Taraflar arasında görülen davada;
Davacı, ortak miras bırakan adına kayıtlı .., .., ..ve .. parsel sayılı taşınmazlara davalıların ekip, biçmek ve 229 sayılı parseldeki evde oturmak suretiyle müdahale ettiklerini, 896 sayılı parseldeki dükkanı ise davalı H..’ın fiilen kullandığını ileri sürerek, elatmanın önlenmesi ve ecrimisil isteklerinde bulunmuştur.
Davalılar, davanın reddini savunmuşlardır.
Mahkemece, dava konusu taşınmazların davacıya miras yoluyla intikal ettiği, ancak davalılar tarafından kullanıldığı gerekçesiyle, davanın kısmen kabulüne karar verilmiştir.

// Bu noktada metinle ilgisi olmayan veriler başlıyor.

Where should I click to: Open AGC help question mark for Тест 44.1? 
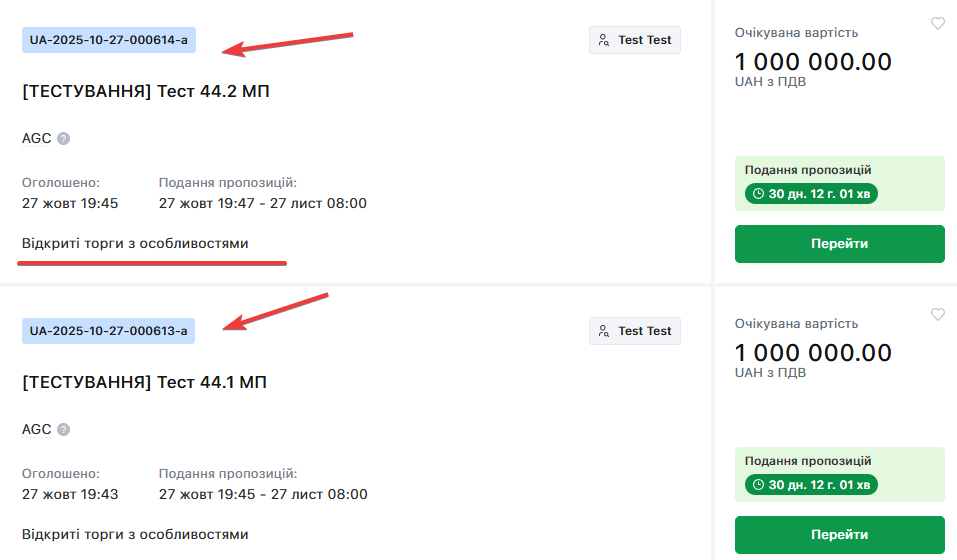[64, 430]
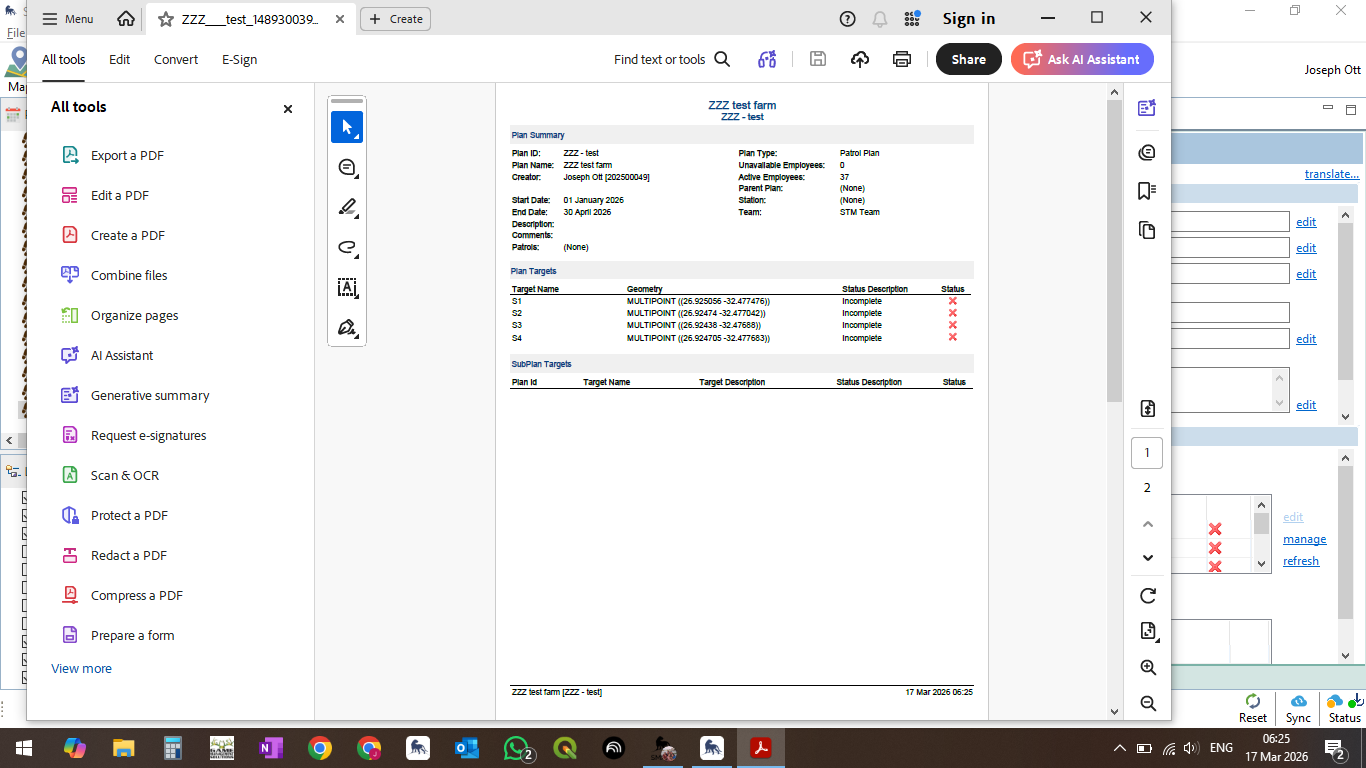The image size is (1366, 768).
Task: Select the Highlight pen tool
Action: click(347, 208)
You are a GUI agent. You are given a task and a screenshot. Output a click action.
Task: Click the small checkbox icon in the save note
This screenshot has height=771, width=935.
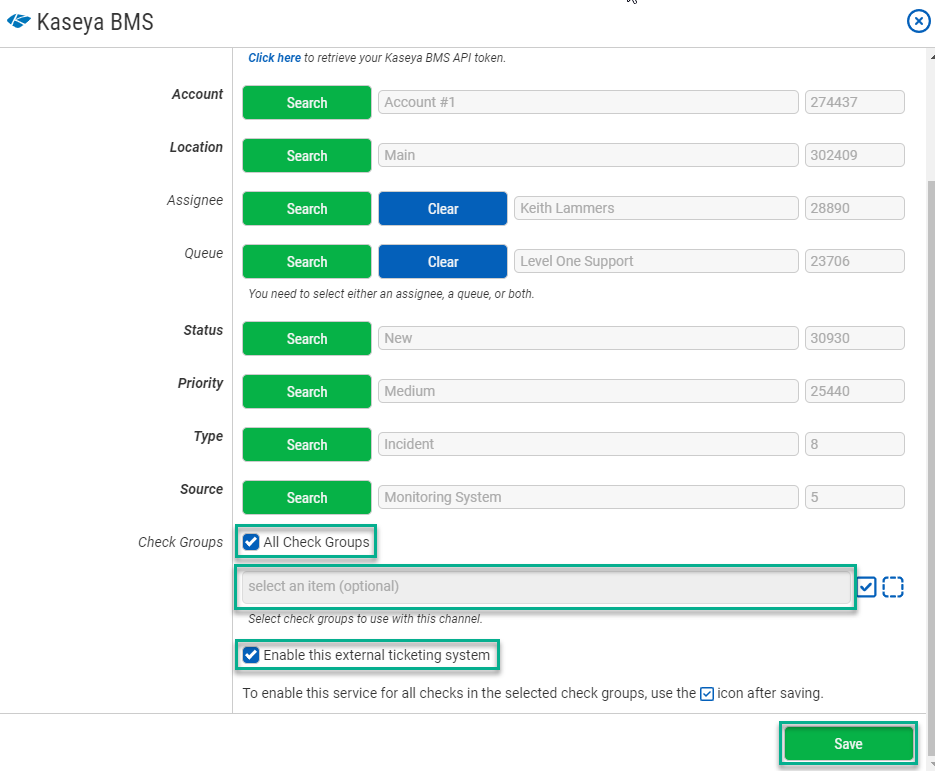[x=706, y=693]
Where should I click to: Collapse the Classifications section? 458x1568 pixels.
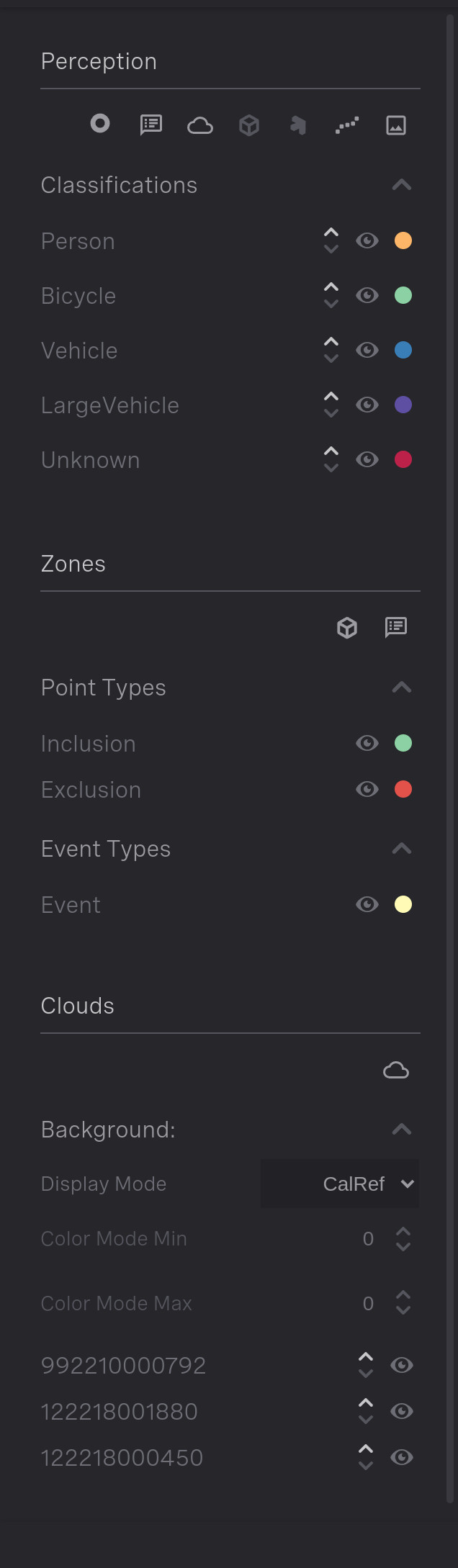(402, 185)
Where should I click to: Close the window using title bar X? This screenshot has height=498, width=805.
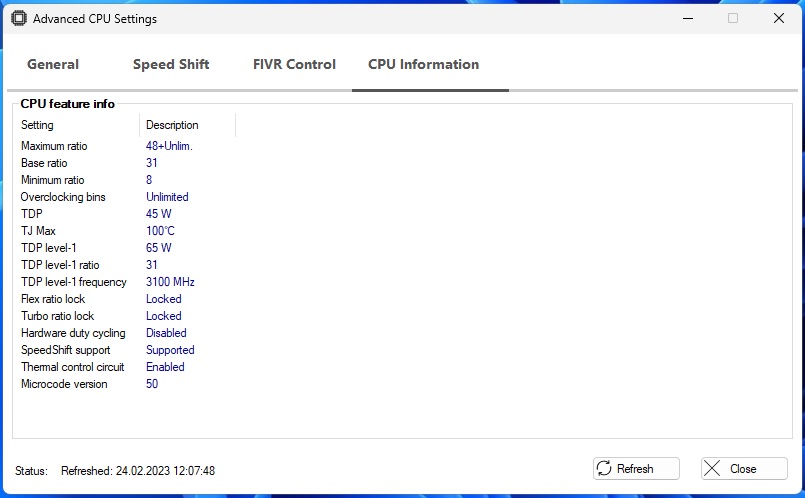pos(779,18)
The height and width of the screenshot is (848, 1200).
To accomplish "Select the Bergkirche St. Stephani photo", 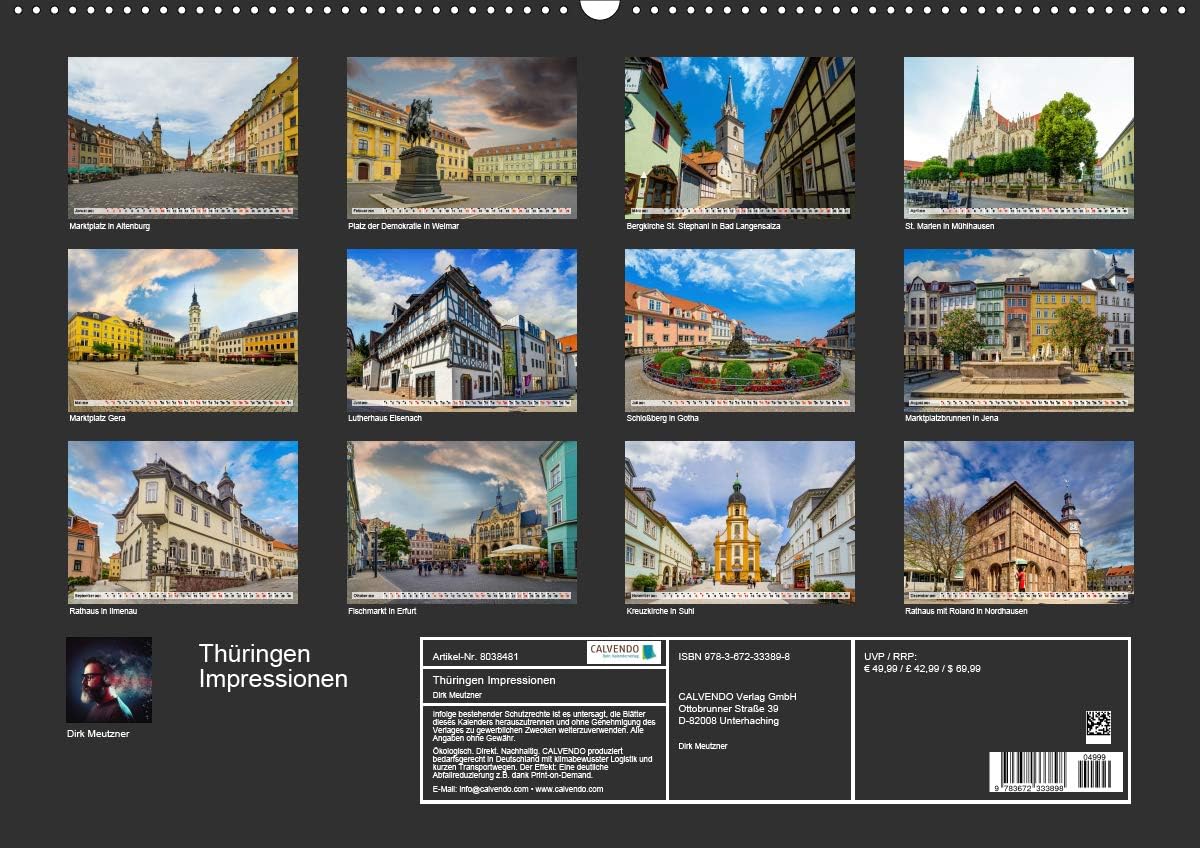I will (x=740, y=137).
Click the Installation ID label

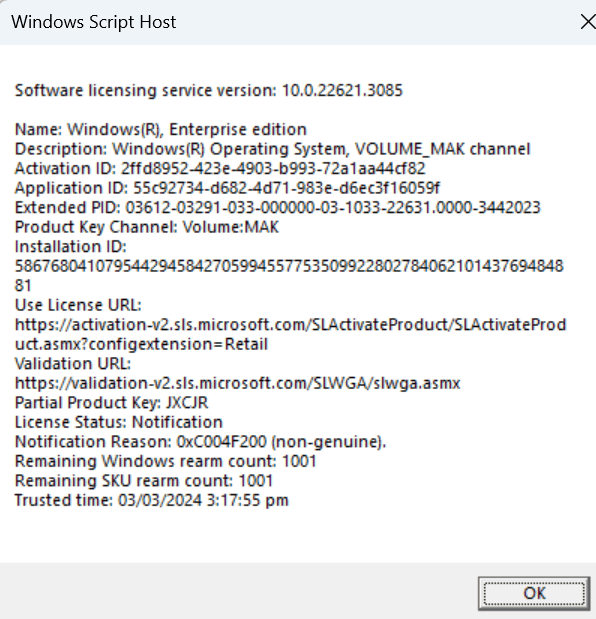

Karar, davalılar vekili tarafından süresinde temyiz edilmiş olmakla; Tetkik Hakimi raporu okundu, düşüncesi alındı. Dosya incelendi, gereği görüşülüp, düşünüldü.
Dava, paydaşlar arasında elatmanın önlenmesi ve ecrimisil isteğine ilişkindir.
Mahkemece, davanın kısmen kabulüne karar verilmiştir.
Dosya içeriği ve toplanan delillerden; dava konusu taşınmazlardan .. ve .. parsel sayılı taşınmazların tarafların ve dava dışı kişilerin miras bırakanı M..a adına kayıtlı olduğu; .., .. ve 896 sayılı parsellerin de paylı mülkiyet üzere olup, miras bırakan M..’nın kayden paydaş bulunduğu; 896 sayılı parseldeki dükkanı davalı H..’ın ve diğer çekişmeli taşınmazları davalıların kullandıkları ve davacının anılan taşınmazlarda tasarrufunun bulunmadığı anlaşılmaktadır.
Hemen belirtilmelidir ki, tarafların dava konusu taşınmazlarda paydaş oldukları, çekişmeli 896 parsel sayılı taşınmazdaki dükkâna davalı H..’ın, diğer dava konusu taşınmazlara davalıların müdahale ettikleri ve intifadan men olgusunun gerçekleştiği gözetilerek, davacının payı oranında elatmanın önlenmesine hükmedilmesi gerekirken, mutlak surette elatmanın önlenmesine karar verilmiş olması doğru değildir.
Öte yandan; dava konusu taşınmazların dava tarihi itibariyle miras bırakan adına kayıtlı pay ile davacının miras payı gözetilmek suretiyle muhdesat ve zemin değerleri belirlenerek, karar harcının bu miktar üzerinden alınması ve vekalet ücretinin de saptanacak anılan miktar ile yargılama sırasında tamamlanan harç miktarı nazara alınarak hükmedilmesi gerekirken, yazılı olduğu üzere karar verilmiş olması da isabetsizdir.
Davalıların, bu yönlere değinen temyiz itirazları yerindedir. Kabulü ile, hükmün açıklanan nedenlerden ötürü (6100 sayılı Yasanın geçici 3.maddesi yollaması ile) 1086 sayılı HUMK."nın 428.maddesi gereğince BOZULMASINA, alınan peşin harcın temyiz edene geri verilmesine, 23.02.2012 tarihinde oybirliğiyle karar verildi.